China's expanding industrial presence significantly influences euro area trade, production, and prices. It reduces costs but intensifies competitive pressures for European producers, posing challenges particularly in medium and high-tech industries.

Two sides of China's import shock

China's industrial rise profoundly impacts the euro area, simultaneously reducing input costs and intensifying competitive pressures for domestic producers.

Euro area firms have consistently lost market shares to Chinese competitors since 2020, particularly within medium and high-tech sectors where import penetration has surged.
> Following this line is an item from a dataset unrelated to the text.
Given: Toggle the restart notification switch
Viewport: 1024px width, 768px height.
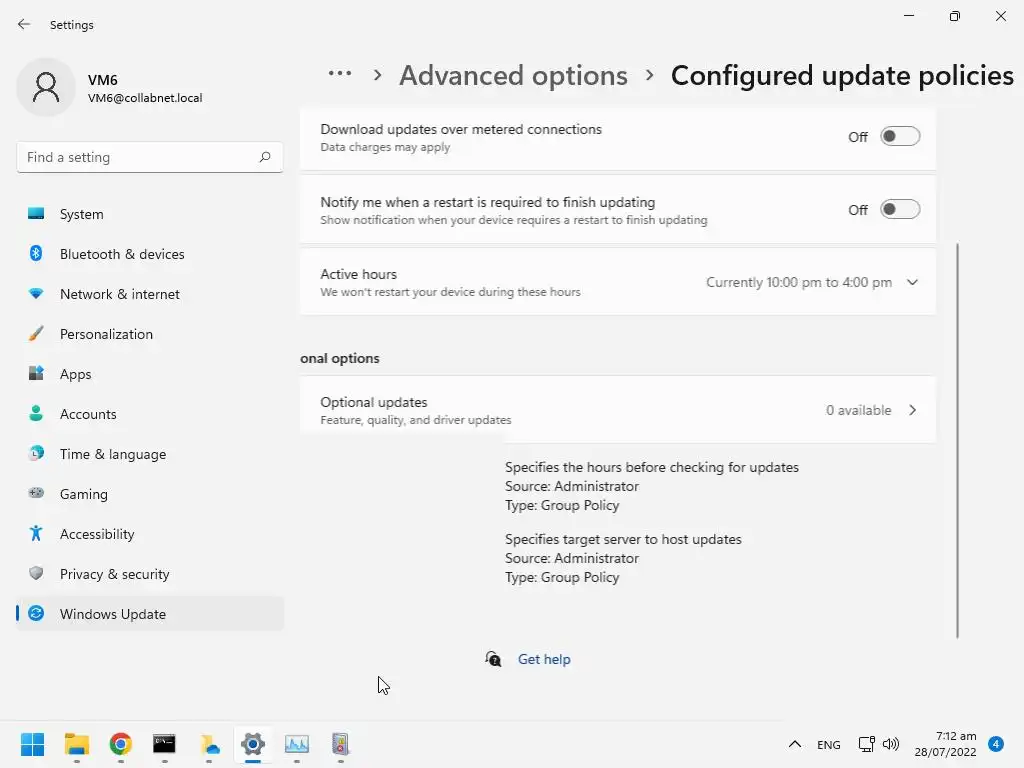Looking at the screenshot, I should [x=899, y=210].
This differs from the early 2000s "China shock," as recent growth in euro area imports from China is stronger in advanced manufacturing (e.g., electronics, automotive) than in traditional sectors.

Furthermore, the composition of these imports has shifted towards intermediate products.

Unlike the earlier period, the recent increase in Chinese exports to the euro area has not been matched by a rise in euro area exports to China, with Chinese imports from the euro area declining since 2021.

This asymmetry highlights a complex challenge for European industries.

Modeling the dual impact on production

Econometric analysis shows an asymmetry: intermediate goods imports from China boost EU industrial production by 0.6 percentage points, while final goods imports cause a 1 percentage point drag.

A multi-country DSGE model simulates how Chinese productivity shocks reduce export prices.

When imports are mainly intermediate, they cut costs and support EU production.

If imports are predominantly final goods, European consumers switch to cheaper Chinese alternatives, dampening EU sectoral production.

Cheaper imported goods generally raise aggregate demand, benefiting overall EU GDP.

Similar effects are observed if production subsidies, rather than productivity gains, drive China's competitiveness.

Short-term gains, long-term risks

While China's industrial rise offers favourable short-term aggregate effects on the EU economy, this coincides with weak Chinese import demand and market share losses for EU exporters.

The positive effects on EU GDP primarily reflect short-run channels, overlooking potential longer-run scarring from production displacement.

This also neglects structural risks and strategic vulnerabilities that could emerge.